Rows of data on where targets appear

_ _ _ _ _

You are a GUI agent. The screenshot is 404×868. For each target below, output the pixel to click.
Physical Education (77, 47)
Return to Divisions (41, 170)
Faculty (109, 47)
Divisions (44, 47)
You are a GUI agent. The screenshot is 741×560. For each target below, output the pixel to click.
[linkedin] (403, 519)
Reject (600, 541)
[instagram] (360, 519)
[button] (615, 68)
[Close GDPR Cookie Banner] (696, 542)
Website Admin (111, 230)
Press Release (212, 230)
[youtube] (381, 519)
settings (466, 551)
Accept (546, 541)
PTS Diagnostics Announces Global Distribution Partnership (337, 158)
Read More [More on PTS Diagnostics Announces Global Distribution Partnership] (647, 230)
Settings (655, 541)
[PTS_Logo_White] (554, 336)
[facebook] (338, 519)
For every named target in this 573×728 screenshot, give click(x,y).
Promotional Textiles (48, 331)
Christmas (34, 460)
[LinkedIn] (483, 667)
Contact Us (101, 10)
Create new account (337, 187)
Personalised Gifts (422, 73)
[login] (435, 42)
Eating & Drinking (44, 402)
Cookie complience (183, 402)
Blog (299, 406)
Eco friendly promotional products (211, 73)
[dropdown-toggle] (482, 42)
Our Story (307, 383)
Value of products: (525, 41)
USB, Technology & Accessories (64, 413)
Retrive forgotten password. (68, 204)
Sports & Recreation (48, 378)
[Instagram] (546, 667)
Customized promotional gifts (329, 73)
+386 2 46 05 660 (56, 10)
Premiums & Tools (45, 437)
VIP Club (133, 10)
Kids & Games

_ _ _ _ _

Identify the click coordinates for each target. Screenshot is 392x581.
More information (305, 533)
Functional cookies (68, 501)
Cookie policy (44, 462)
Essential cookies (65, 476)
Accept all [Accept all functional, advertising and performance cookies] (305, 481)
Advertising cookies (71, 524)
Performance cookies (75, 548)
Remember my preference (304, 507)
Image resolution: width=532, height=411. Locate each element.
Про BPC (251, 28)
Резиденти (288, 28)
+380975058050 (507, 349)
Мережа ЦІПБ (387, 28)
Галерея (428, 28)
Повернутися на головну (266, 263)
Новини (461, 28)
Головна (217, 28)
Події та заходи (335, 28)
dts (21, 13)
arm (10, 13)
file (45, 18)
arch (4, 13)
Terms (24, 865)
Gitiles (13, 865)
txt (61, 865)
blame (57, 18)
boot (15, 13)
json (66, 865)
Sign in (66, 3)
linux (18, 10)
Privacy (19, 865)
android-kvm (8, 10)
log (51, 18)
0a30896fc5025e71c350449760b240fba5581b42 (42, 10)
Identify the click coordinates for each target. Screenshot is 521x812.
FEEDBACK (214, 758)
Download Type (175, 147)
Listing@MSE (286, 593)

_ _ _ _ _

• [Problem to solve]: Copy out the data between the line holding "Functional cookies (68, 501)" and the line holding "file (45, 18)", inclusive.

• [Written solution]:
Functional cookies (68, 501)
Cookie policy (44, 462)
Essential cookies (65, 476)
Accept all [Accept all functional, advertising and performance cookies] (305, 481)
Advertising cookies (71, 524)
Performance cookies (75, 548)
Remember my preference (304, 507)
Image resolution: width=532, height=411. Locate each element.
Про BPC (251, 28)
Резиденти (288, 28)
+380975058050 (507, 349)
Мережа ЦІПБ (387, 28)
Галерея (428, 28)
Повернутися на головну (266, 263)
Новини (461, 28)
Головна (217, 28)
Події та заходи (335, 28)
dts (21, 13)
arm (10, 13)
file (45, 18)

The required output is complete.